25 Jul 2024 | Zhe Liu, Jinghua Hou, Xinyu Wang, Xiaoqing Ye, Jingdong Wang, Hengshuang Zhao, Xiang Bai
**LION: Linear Group RNN for 3D Object Detection in Point Clouds**
The paper introduces LION, a window-based framework that leverages Linear Group RNN (LGRN) for accurate 3D object detection in point clouds. LION addresses the limitations of transformers in handling long-range relationships and computational costs by using LGRN, which has low computational complexity. The key contributions of LION include:
1. **Window-Based Framework**: LION uses a window-based approach to group features for long-range interaction, allowing for more interaction in larger groups compared to transformer-based methods.
2. **3D Spatial Feature Descriptor**: To enhance spatial information, LION incorporates a 3D spatial feature descriptor that captures local 3D spatial relationships, compensating for the limitations of linear RNNs in spatial modeling.
3. **Voxel Generation Strategy**: A new strategy for generating voxels is proposed to densify foreground features in highly sparse point clouds, improving feature representation.
**Methods and Implementation**:
- **3D Sparse Window Partition**: LION converts point clouds into voxels and partitions them into non-overlapping windows for feature interaction.
- **LION Block**: The core component of LION, consisting of LION layers for long-range interaction, 3D spatial feature descriptors, voxel merging, and voxel expanding.
- **Voxel Generation**: A method to generate new voxel features using the auto-regressive property of LGRN, enhancing foreground features.
**Experiments**:
- **Datasets**: Waymo Open Dataset, nuScenes, Argoverse V2, and ONCE.
- **Evaluation Metrics**: mAP, mAPH, NDS.
- **Results**: LION achieves state-of-the-art performance on multiple datasets, outperforming transformer-based methods and other linear RNN operators (Mamba, RWKV, RetNet).
**Ablation Study**:
- **Large Group Size**: Enhances performance by allowing long-range interaction.
- **3D Spatial Feature Descriptor**: Improves performance by capturing local spatial information.

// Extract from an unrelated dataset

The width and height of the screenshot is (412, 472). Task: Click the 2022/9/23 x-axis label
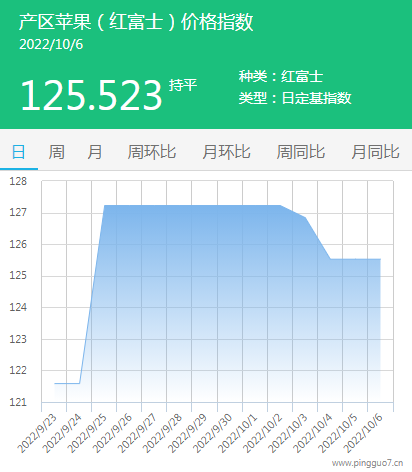pyautogui.click(x=37, y=433)
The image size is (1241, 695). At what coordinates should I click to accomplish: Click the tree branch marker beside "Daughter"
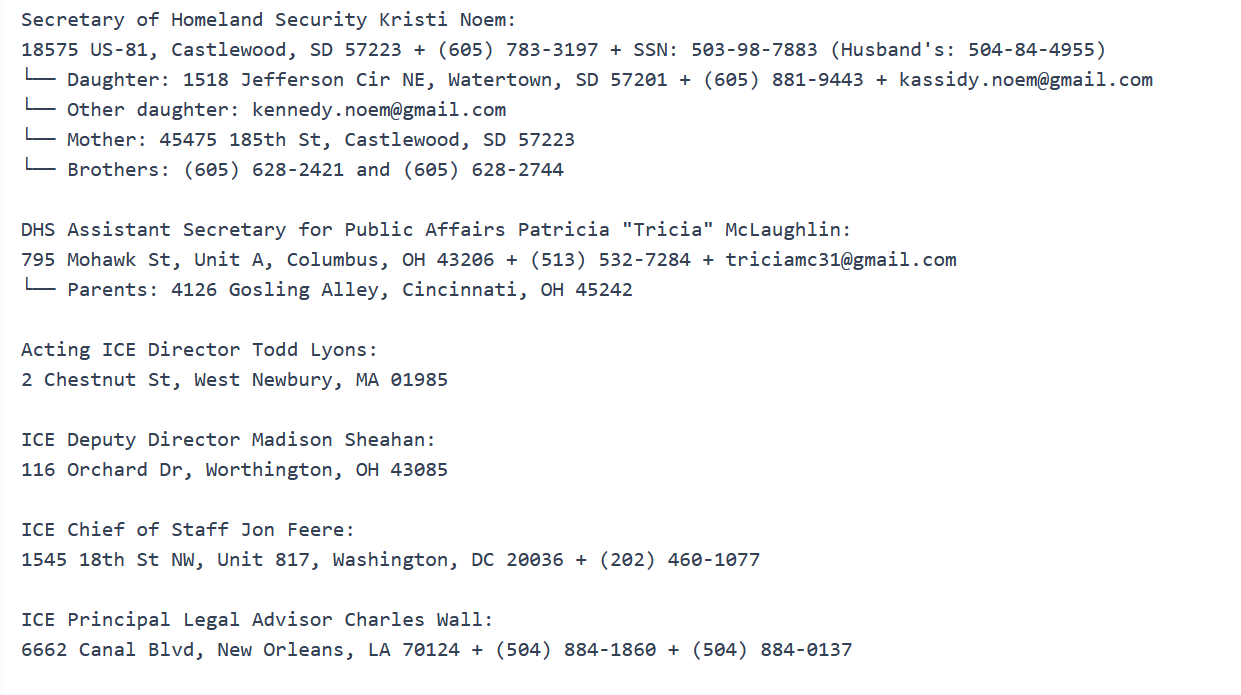[38, 80]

- **Voxel Generation**: Enhances feature representation in sparse point clouds.
**Conclusion**:
LION demonstrates the effectiveness of LGRN in 3D object detection, achieving superior performance on challenging datasets. Future work could focus on optimizing running speed while maintaining high detection accuracy.**LION: Linear Group RNN for 3D Object Detection in Point Clouds**
The paper introduces LION, a window-based framework that leverages Linear Group RNN (LGRN) for accurate 3D object detection in point clouds. LION addresses the limitations of transformers in handling long-range relationships and computational costs by using LGRN, which has low computational complexity. The key contributions of LION include:
1. **Window-Based Framework**: LION uses a window-based approach to group features for long-range interaction, allowing for more interaction in larger groups compared to transformer-based methods.
2. **3D Spatial Feature Descriptor**: To enhance spatial information, LION incorporates a 3D spatial feature descriptor that captures local 3D spatial relationships, compensating for the limitations of linear RNNs in spatial modeling.
3. **Voxel Generation Strategy**: A new strategy for generating voxels is proposed to densify foreground features in highly sparse point clouds, improving feature representation.
**Methods and Implementation**:
- **3D Sparse Window Partition**: LION converts point clouds into voxels and partitions them into non-overlapping windows for feature interaction.
- **LION Block**: The core component of LION, consisting of LION layers for long-range interaction, 3D spatial feature descriptors, voxel merging, and voxel expanding.
- **Voxel Generation**: A method to generate new voxel features using the auto-regressive property of LGRN, enhancing foreground features.
**Experiments**:
- **Datasets**: Waymo Open Dataset, nuScenes, Argoverse V2, and ONCE.
- **Evaluation Metrics**: mAP, mAPH, NDS.
- **Results**: LION achieves state-of-the-art performance on multiple datasets, outperforming transformer-based methods and other linear RNN operators (Mamba, RWKV, RetNet).
**Ablation Study**:
- **Large Group Size**: Enhances performance by allowing long-range interaction.
- **3D Spatial Feature Descriptor**: Improves performance by capturing local spatial information.
- **Voxel Generation**: Enhances feature representation in sparse point clouds.
**Conclusion**:
LION demonstrates the effectiveness of LGRN in 3D object detection, achieving superior performance on challenging datasets. Future work could focus on optimizing running speed while maintaining high detection accuracy.